In parallel with the unrest in the Kivu provinces, there were fighting in northeastern Congo, where the countryside was infiltrated by the Ugandan LRA guerrilla (see Uganda: The Lord’s Resistance Army). Congo was supported by Ugandan and South Sudanese troops in 2008-2009 to drive away the LRA. The unrest in the area has continued on a smaller scale (see also Foreign Policy and Defense).

Monuc was converted at the end of 2010 to Monusco (French abbreviation of the United Nations Stabilization Organization for the Democratic Republic of Congo). Monuc was considered to have fulfilled his mission as a peacekeeping force. The mission of Monusco is to stabilize the troubled provinces of the east, where no war is formally going on.

Contested presidential election

Tensions rose before the election, which applied to both the National Assembly and the presidential post. There were some violent events around the election, with several deaths. According to the official result, Kabila won with 49 percent of the vote against 32 percent for Etienne Tshisekedi. The 78-year-old Tshisekedi refused to accept the result and proclaimed himself president and put in unofficial house arrest. Foreign observers were also critical of how the election was conducted.

The final result of the parliamentary elections was only presented after just over six months; Kabila’s party had strongly backed, but his party alliance still had more than half of the seats in the National Assembly.

M23 creates new concern in the east

In the spring of 2012, serious unrest erupted in the Kivu provinces, where the March 23 (M23) movement was formed by former Tutsi rebels who were included in the army but then dropped out. During the fall of that year, M23 occupied large parts of Nordkivu and temporarily held the provincial capital of Goma. M23’s success was a severe setback for President Kabila and meant a new break with Rwanda. The UN also accused Rwanda of being behind the M23, which also appeared to receive support from Uganda.

In February 2013, African leaders from eleven countries, following UN mediation, signed a peace treaty in Ethiopia’s capital Addis Ababa. Accordingly, a new United Nations military force was set up to fight the rebel movements in eastern Congo. The new force FIB sorted under Monusco but was given a more offensive assignment.

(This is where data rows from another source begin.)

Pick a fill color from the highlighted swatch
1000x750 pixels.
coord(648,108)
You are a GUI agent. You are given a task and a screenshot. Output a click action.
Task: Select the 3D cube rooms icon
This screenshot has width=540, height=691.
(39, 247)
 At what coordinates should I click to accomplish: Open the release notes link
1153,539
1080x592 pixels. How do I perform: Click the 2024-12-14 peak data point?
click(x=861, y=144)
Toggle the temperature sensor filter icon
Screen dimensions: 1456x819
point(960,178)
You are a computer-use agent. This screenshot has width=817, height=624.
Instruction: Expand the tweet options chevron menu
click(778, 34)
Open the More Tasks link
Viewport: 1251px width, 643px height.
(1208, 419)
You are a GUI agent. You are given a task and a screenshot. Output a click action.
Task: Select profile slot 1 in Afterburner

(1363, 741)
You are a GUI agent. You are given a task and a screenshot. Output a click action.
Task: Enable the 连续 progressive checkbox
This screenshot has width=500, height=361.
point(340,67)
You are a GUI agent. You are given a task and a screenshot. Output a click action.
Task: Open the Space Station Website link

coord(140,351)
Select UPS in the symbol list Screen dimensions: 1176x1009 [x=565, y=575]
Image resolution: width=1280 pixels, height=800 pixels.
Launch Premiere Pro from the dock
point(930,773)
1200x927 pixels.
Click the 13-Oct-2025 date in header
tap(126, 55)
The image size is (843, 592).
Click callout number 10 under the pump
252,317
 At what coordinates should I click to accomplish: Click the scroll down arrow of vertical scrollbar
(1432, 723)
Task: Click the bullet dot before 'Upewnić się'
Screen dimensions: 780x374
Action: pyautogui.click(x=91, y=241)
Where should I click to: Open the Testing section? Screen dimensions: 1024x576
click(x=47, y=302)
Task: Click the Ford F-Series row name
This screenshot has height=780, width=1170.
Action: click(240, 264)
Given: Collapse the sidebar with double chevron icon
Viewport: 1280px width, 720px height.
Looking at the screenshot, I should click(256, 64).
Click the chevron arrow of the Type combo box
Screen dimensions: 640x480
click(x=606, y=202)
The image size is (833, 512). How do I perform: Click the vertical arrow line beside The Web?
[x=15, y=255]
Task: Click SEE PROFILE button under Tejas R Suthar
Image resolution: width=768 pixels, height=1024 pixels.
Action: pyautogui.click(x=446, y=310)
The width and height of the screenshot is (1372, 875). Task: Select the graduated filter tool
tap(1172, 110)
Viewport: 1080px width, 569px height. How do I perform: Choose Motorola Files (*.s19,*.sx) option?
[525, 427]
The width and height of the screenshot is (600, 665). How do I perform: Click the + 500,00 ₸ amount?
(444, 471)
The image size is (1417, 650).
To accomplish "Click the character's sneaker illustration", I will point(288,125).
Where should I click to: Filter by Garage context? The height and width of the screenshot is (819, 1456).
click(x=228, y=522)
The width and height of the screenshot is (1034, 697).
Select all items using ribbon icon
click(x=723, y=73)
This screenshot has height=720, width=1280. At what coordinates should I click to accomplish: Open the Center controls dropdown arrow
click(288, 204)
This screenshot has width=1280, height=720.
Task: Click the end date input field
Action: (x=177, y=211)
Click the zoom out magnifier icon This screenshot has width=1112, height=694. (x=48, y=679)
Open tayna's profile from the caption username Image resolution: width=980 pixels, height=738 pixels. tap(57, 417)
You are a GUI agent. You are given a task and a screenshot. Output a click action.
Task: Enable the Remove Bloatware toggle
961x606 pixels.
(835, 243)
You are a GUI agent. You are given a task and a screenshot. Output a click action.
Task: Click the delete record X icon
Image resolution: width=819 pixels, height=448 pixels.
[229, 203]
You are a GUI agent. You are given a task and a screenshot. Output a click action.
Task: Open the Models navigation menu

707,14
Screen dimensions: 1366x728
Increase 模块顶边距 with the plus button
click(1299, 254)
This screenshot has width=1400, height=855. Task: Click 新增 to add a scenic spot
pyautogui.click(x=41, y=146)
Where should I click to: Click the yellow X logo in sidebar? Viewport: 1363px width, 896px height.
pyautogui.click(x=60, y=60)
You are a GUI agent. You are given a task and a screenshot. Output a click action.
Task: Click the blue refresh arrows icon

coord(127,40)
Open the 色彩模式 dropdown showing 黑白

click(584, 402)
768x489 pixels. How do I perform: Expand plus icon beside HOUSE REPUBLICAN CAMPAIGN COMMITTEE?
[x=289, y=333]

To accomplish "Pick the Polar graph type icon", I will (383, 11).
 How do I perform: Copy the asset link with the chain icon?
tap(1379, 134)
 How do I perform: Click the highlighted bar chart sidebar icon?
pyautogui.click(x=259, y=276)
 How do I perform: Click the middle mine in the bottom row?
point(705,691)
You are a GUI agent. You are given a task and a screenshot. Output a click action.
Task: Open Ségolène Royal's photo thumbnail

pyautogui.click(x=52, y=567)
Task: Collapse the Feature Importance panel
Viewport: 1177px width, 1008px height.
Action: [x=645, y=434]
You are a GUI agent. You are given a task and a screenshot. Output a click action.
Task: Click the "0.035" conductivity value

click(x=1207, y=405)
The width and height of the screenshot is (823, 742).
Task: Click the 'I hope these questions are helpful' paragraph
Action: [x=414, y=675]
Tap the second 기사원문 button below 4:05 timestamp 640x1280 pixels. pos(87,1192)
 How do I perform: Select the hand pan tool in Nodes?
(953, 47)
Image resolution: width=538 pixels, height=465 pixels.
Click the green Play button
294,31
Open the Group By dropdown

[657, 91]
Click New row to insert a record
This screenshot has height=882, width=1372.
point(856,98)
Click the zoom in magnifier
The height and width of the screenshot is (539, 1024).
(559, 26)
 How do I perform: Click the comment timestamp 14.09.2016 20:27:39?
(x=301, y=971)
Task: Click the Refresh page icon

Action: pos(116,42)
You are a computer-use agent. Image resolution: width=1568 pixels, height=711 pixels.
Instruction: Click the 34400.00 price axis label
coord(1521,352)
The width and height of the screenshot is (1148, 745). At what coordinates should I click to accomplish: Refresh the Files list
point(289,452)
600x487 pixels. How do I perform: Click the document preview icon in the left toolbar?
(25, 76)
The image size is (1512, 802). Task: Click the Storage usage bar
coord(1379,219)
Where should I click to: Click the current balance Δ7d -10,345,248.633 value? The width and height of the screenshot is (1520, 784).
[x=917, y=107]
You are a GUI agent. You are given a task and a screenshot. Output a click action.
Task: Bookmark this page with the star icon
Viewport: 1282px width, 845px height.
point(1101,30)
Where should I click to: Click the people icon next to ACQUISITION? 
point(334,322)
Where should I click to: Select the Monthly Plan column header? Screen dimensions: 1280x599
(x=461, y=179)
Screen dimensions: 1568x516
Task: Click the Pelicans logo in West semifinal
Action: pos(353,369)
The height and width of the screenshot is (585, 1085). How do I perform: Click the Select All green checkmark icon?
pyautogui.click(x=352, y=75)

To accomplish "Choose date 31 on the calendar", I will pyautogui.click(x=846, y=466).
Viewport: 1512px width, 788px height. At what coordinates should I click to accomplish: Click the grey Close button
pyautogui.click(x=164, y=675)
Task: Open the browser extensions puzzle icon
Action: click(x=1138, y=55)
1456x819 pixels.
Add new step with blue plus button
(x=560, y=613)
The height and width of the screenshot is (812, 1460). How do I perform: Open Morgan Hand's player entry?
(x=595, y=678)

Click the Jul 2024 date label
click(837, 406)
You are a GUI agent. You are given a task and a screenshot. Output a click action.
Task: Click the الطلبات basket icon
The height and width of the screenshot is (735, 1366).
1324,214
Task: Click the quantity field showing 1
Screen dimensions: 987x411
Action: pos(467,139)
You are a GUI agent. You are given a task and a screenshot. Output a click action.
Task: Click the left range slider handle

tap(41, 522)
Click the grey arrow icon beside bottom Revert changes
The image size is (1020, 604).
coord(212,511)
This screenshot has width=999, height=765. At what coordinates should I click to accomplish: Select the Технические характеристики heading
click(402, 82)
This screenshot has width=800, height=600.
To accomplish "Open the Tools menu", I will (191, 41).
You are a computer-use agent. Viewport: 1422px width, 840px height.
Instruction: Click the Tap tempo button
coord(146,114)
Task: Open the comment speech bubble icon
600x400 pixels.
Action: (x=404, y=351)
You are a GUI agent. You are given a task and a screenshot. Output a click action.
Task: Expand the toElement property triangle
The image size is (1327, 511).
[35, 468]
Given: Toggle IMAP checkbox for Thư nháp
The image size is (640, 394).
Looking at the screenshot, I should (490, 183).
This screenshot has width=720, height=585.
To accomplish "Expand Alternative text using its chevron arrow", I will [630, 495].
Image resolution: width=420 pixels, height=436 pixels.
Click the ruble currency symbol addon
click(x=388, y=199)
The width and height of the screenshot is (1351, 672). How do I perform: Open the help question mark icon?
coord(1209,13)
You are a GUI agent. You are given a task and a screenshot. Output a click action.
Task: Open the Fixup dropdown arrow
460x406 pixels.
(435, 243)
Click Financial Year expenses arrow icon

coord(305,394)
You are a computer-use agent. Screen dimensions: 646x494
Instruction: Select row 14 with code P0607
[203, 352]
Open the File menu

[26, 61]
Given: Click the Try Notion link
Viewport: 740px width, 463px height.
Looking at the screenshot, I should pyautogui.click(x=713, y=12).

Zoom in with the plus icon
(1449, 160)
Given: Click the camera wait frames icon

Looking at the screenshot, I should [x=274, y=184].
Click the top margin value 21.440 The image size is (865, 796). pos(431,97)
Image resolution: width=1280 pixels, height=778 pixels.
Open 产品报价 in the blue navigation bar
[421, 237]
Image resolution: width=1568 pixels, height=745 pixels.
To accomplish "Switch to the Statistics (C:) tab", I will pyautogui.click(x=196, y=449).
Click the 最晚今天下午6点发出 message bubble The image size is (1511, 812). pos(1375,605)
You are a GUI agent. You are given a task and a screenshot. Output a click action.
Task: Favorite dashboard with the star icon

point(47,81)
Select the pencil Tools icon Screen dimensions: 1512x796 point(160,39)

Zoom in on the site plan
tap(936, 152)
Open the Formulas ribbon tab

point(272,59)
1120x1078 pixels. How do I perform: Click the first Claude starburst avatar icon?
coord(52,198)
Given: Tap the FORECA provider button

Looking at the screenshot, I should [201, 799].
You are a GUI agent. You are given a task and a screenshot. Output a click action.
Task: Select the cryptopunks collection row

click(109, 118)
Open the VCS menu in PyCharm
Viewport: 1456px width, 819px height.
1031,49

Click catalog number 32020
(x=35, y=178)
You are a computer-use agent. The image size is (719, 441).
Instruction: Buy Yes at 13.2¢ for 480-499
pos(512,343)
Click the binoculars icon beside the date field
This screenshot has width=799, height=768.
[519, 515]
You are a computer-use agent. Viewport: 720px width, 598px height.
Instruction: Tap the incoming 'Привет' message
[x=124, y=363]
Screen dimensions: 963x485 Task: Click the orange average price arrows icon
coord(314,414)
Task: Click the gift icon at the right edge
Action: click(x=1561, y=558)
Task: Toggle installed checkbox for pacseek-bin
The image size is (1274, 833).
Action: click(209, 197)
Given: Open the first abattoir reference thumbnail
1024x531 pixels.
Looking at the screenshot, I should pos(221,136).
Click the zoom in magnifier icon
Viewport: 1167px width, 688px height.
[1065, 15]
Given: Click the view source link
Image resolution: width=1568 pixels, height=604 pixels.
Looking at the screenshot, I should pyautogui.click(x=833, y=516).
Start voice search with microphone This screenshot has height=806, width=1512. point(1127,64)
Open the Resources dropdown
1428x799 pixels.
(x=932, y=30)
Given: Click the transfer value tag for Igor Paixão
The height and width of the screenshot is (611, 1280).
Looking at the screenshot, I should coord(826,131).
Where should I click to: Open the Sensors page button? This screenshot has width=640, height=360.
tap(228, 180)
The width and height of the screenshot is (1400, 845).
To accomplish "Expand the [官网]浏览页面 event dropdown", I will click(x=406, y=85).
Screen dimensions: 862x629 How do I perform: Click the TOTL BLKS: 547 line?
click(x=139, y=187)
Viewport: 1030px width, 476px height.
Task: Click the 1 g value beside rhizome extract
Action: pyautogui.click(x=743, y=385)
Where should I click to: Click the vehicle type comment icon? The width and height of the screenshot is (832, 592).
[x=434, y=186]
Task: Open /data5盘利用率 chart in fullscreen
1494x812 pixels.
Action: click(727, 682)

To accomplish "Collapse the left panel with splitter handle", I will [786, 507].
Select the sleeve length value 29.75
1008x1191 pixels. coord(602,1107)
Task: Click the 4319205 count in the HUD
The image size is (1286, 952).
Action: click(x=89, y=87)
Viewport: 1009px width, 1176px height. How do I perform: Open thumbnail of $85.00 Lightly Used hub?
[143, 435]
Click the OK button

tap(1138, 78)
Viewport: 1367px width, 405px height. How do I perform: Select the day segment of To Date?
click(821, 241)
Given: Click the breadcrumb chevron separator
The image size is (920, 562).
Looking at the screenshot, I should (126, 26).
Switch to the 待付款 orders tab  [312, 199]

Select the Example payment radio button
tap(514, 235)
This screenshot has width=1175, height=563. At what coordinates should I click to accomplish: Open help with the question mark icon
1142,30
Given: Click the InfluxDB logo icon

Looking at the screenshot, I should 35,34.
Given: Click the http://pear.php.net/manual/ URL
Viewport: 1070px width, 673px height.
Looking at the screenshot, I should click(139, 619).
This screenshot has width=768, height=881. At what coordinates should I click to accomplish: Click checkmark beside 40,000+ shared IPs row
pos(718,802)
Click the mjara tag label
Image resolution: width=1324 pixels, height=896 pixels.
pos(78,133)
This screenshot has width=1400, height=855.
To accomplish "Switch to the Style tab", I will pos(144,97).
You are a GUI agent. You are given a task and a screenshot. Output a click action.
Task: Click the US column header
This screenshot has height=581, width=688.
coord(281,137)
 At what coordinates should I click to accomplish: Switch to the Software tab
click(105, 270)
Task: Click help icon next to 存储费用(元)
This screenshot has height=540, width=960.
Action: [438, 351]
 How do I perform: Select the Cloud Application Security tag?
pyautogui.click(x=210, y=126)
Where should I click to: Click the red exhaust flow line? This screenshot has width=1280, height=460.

During the rest of the year negotiations took place between the M23 and the government, interspersed with battles in which the FIB force participated in support of the government army. In December, the M23, which was also shaken by internal contradictions, was militarily defeated and a peace agreement was signed in Nairobi, Kenya. However, the parties wrote on partially different documents and the agreement was considered defective.

A new investment in disarmament, demobilization and reintegration programs was launched in 2014, in an attempt to harm the armed groups.

Kabila tries to retain power

At the same time, there was concern that Kabila would try to cling to power despite the fact that he was not allowed to stand for re-election. At the beginning of 2015, a political crisis arose when parts of Kabila’s party alliance’s Presidential Majority (MP) tried to enforce an amendment to the electoral law, which meant that presidential and parliamentary elections should be held only after a census was conducted. The opposition boycotted a vote in parliament and violent demonstrations in Kinshasa demanded tens of lives. The government withdrew the proposal and later announced that local elections would be held in October 2015, followed by four indirect local and regional elections, and finally the presidential and parliamentary elections in November 2016.

But political tensions remained. The government was criticized for hastily attempting to push through a decentralization process (and creating several provinces), organizing too many costly elections in a short period of time and lacking resources to establish reliable voting lengths.